[Directive 1]: Reproduce the records verbatim, beginning at the line that contains "Click the spell check icon in status bar" and stopping after the line that contains "point(390,723)".

[Document]:
According to incomplete statistics China has 2,000 industrial parks. Two hundred of them are administered at the national level. Qiao Qi, Director of the Clean Production and Recycling Economic Research Center at China’s Environmental Science Research Institute, maintains that the total number of industrial parks now exceeds 7,000 if one also takes into account areas set aside for industrial production at the county and city levels.
Ma concedes that “many problems occur in the county-level industrial parks. Even though provincial and national industrial parks are administered more strictly, their problems should not be overlooked.” To illustrate his point, Ma points out that Leping Industrial Park, one of Jiangxi Province’s thirty industrial parks, was established as a model of its kind. Yet after seven years in operation, the water treatment plant built to support the area was not yet functioning. At the time the Report was written, waste water continued to flow directly into Poyang Lake.
“The other industrial parks may be worse,” concludes Qiao, who was one of the authors of China’s Ecological Industrial Park Standards. Qiao has visited many production areas to research and explore them. She feels deceived when she hears managers talk about environmental protection.
Sewage Treatment Plants; Water Throughways
Of the 18 industrial parks investigated, 13 have supporting waste water treatment plants. But these facilities are used only occasionally, and in some cases, never at all. Clearly they are built primarily for appearances.
The China Environment Federation found that the Environmental Impact Assessment process reveals when laws have been violated and authorities ignored. Industrial projects that need authorization from the national or provincial governments are divided into smaller projects for approval by county governments which use a simplified process. According to the Report, some enterprises treat their approval documents as a form of protection against inspections or as an endorsement to delay the construction of waste water treatment facilities.
Jinshan Industrial Park in Ganyu County, Lianyugang City, Jiangsu Province, is a typical case. The environmental report for one of its enterprises stated that no waste water would result from production; however, on June 22, 2010, the Ganyu County Environment Department fined this enterprise for discharging highly concentrated effluents.
To pass China’s Environmental Impact Assessment Standards, an industrial park must claim that its pollution prevention measures address 75 percent of its load. Though many enterprises handle far less than 75 percent, no projects seem to be stopped by these regulations.
Jiangjin Industrial Concentration Zone passed inspection long ago. Yet its water treatment plant was not operational until 2010. The zone simply reached an agreement with the local village committee to designate a mud flat as a waste water disposal area.
According to regulations, polluting enterprises have a one-year trial period during which pollution prevention facilities are exempted from inspection. Yet some enterprises continue to operate as they did during this trial period, sometimes for as long as seven or eight years after opening.

[Exercise data]:
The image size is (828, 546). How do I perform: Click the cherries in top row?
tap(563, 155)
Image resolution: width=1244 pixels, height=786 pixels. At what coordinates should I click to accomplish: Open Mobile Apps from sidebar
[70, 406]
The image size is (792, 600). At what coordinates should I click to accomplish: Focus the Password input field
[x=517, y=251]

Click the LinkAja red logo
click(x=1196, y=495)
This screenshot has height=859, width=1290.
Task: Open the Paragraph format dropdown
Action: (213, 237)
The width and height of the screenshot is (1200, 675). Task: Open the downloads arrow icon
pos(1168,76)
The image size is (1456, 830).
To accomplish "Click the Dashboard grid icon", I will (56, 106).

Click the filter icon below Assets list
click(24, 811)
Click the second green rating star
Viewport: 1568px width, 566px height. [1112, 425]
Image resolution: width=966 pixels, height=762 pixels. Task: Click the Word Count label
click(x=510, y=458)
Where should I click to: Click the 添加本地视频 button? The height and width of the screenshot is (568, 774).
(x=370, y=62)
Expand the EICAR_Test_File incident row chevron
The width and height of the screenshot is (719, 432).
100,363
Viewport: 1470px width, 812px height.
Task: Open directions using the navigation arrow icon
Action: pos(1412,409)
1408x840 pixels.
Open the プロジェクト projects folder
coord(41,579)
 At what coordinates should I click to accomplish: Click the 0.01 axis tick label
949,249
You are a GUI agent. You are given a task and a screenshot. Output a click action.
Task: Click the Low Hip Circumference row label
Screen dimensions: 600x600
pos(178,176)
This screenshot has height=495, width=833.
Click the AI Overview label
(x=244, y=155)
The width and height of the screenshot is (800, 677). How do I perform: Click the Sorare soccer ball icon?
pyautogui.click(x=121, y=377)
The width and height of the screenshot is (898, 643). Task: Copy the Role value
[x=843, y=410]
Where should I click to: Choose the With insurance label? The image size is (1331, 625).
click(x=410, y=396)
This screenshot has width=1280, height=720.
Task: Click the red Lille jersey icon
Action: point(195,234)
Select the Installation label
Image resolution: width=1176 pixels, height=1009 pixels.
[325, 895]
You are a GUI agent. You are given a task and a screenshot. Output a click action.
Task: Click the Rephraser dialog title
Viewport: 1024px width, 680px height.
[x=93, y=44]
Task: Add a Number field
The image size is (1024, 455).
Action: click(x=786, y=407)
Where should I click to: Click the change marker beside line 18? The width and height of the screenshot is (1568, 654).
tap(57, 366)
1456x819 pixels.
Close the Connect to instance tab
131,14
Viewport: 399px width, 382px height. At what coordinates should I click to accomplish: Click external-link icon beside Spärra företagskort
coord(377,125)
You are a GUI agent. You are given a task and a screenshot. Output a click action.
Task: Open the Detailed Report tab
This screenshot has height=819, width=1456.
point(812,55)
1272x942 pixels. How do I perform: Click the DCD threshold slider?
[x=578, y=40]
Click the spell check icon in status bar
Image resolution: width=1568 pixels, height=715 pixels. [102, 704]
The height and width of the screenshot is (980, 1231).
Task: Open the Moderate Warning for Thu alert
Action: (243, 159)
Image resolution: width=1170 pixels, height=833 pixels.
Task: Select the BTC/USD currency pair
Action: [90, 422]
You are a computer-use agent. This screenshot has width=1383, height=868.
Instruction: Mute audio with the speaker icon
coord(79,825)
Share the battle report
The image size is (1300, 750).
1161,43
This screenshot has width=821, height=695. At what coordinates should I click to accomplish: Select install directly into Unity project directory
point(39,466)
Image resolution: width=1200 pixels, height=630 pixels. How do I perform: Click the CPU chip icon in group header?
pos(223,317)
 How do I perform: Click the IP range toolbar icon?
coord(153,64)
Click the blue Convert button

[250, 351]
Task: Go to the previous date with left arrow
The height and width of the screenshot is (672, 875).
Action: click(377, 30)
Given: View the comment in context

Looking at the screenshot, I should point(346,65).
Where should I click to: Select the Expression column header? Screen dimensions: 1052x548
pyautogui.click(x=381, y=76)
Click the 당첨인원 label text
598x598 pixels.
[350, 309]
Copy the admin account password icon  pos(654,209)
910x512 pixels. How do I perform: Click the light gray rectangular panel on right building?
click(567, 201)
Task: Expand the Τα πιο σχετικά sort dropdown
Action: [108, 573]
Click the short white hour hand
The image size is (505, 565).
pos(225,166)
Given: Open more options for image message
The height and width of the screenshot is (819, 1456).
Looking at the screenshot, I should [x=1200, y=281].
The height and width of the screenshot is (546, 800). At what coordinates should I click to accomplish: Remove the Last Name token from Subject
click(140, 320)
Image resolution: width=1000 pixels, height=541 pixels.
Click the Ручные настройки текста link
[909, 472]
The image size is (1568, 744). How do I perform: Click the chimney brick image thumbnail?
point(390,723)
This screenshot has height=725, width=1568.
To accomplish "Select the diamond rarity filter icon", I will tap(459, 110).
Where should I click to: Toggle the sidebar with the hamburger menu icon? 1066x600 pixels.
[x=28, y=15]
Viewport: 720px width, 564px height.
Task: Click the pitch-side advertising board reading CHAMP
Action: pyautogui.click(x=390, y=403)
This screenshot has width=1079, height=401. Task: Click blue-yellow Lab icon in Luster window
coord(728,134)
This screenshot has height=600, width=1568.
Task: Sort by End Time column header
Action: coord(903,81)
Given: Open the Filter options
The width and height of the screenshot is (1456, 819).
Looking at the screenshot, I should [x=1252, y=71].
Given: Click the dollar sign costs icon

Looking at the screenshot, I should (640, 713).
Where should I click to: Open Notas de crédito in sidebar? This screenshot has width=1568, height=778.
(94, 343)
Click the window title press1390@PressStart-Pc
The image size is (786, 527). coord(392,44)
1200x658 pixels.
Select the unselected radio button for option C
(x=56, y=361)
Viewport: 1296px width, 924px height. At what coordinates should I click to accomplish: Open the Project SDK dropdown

[Directive 2]:
Answer these questions from the text on China's industrial parks:
(a) According to incomplete statistics, how many industrial parks does China have?
(b) Of the 18 industrial parks investigated, how many have supporting waste water treatment plants?
(c) To pass China's Environmental Impact Assessment Standards, what percentage of its load must an industrial park claim its pollution prevention measures address?

[Full response 1]:
Click the spell check icon in status bar
Image resolution: width=1568 pixels, height=715 pixels. [102, 704]
The height and width of the screenshot is (980, 1231).
Task: Open the Moderate Warning for Thu alert
Action: (243, 159)
Image resolution: width=1170 pixels, height=833 pixels.
Task: Select the BTC/USD currency pair
Action: [90, 422]
You are a computer-use agent. This screenshot has width=1383, height=868.
Instruction: Mute audio with the speaker icon
coord(79,825)
Share the battle report
The image size is (1300, 750).
1161,43
This screenshot has width=821, height=695. At what coordinates should I click to accomplish: Select install directly into Unity project directory
point(39,466)
Image resolution: width=1200 pixels, height=630 pixels. How do I perform: Click the CPU chip icon in group header?
pos(223,317)
 How do I perform: Click the IP range toolbar icon?
coord(153,64)
Click the blue Convert button

[250, 351]
Task: Go to the previous date with left arrow
The height and width of the screenshot is (672, 875).
Action: click(377, 30)
Given: View the comment in context

Looking at the screenshot, I should point(346,65).
Where should I click to: Select the Expression column header? Screen dimensions: 1052x548
pyautogui.click(x=381, y=76)
Click the 당첨인원 label text
598x598 pixels.
[350, 309]
Copy the admin account password icon  pos(654,209)
910x512 pixels. How do I perform: Click the light gray rectangular panel on right building?
click(567, 201)
Task: Expand the Τα πιο σχετικά sort dropdown
Action: [108, 573]
Click the short white hour hand
The image size is (505, 565).
pos(225,166)
Given: Open more options for image message
The height and width of the screenshot is (819, 1456).
Looking at the screenshot, I should [x=1200, y=281].
The height and width of the screenshot is (546, 800). At what coordinates should I click to accomplish: Remove the Last Name token from Subject
click(140, 320)
Image resolution: width=1000 pixels, height=541 pixels.
Click the Ручные настройки текста link
[909, 472]
The image size is (1568, 744). How do I perform: Click the chimney brick image thumbnail?
point(390,723)

[Full response 2]:
(a) 2,000
(b) 13
(c) 75 percent